+++ Records to use
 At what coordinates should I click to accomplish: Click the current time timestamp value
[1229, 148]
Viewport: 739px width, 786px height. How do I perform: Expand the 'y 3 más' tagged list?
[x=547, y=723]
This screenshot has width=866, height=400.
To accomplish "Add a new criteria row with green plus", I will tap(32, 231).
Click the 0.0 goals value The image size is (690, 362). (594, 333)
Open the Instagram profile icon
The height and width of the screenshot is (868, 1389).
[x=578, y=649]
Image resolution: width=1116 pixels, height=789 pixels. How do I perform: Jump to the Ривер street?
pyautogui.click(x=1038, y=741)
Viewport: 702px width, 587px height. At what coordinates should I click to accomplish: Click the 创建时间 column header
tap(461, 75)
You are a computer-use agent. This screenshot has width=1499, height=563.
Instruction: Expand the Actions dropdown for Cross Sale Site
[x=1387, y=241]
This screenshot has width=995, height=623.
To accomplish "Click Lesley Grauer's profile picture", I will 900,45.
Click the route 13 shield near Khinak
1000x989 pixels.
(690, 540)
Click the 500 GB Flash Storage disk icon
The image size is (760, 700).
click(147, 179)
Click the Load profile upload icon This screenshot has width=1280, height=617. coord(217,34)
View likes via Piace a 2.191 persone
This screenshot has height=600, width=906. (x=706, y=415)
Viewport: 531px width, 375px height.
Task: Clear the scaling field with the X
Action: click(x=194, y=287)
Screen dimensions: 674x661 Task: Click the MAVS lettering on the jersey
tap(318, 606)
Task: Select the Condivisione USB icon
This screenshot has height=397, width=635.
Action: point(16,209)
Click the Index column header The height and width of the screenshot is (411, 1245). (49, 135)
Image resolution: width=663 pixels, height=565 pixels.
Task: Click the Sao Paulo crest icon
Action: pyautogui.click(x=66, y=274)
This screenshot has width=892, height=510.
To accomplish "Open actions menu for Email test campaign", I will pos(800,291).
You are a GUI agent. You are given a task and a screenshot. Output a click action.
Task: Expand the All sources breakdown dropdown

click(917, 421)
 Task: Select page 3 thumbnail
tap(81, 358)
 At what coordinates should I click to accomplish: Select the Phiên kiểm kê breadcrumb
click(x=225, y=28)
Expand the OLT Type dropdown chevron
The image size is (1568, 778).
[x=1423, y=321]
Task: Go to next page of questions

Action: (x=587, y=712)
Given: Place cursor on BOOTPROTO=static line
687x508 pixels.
++++++
*What is required*. Your answer must be the records above, repeated exactly.

*Problem solution*.
 At what coordinates should I click to accomplish: Click the current time timestamp value
[1229, 148]
Viewport: 739px width, 786px height. How do I perform: Expand the 'y 3 más' tagged list?
[x=547, y=723]
This screenshot has width=866, height=400.
To accomplish "Add a new criteria row with green plus", I will tap(32, 231).
Click the 0.0 goals value The image size is (690, 362). (594, 333)
Open the Instagram profile icon
The height and width of the screenshot is (868, 1389).
[x=578, y=649]
Image resolution: width=1116 pixels, height=789 pixels. How do I perform: Jump to the Ривер street?
pyautogui.click(x=1038, y=741)
Viewport: 702px width, 587px height. At what coordinates should I click to accomplish: Click the 创建时间 column header
tap(461, 75)
You are a computer-use agent. This screenshot has width=1499, height=563.
Instruction: Expand the Actions dropdown for Cross Sale Site
[x=1387, y=241]
This screenshot has width=995, height=623.
To accomplish "Click Lesley Grauer's profile picture", I will 900,45.
Click the route 13 shield near Khinak
1000x989 pixels.
(690, 540)
Click the 500 GB Flash Storage disk icon
The image size is (760, 700).
click(147, 179)
Click the Load profile upload icon This screenshot has width=1280, height=617. coord(217,34)
View likes via Piace a 2.191 persone
This screenshot has height=600, width=906. (x=706, y=415)
Viewport: 531px width, 375px height.
Task: Clear the scaling field with the X
Action: click(x=194, y=287)
Screen dimensions: 674x661 Task: Click the MAVS lettering on the jersey
tap(318, 606)
Task: Select the Condivisione USB icon
This screenshot has height=397, width=635.
Action: point(16,209)
Click the Index column header The height and width of the screenshot is (411, 1245). (49, 135)
Image resolution: width=663 pixels, height=565 pixels.
Task: Click the Sao Paulo crest icon
Action: pyautogui.click(x=66, y=274)
This screenshot has width=892, height=510.
To accomplish "Open actions menu for Email test campaign", I will pos(800,291).
You are a GUI agent. You are given a task and a screenshot. Output a click action.
Task: Expand the All sources breakdown dropdown

click(917, 421)
 Task: Select page 3 thumbnail
tap(81, 358)
 At what coordinates should I click to accomplish: Select the Phiên kiểm kê breadcrumb
click(x=225, y=28)
Expand the OLT Type dropdown chevron
The image size is (1568, 778).
[x=1423, y=321]
Task: Go to next page of questions

Action: (x=587, y=712)
Given: Place cursor on BOOTPROTO=static line
687x508 pixels.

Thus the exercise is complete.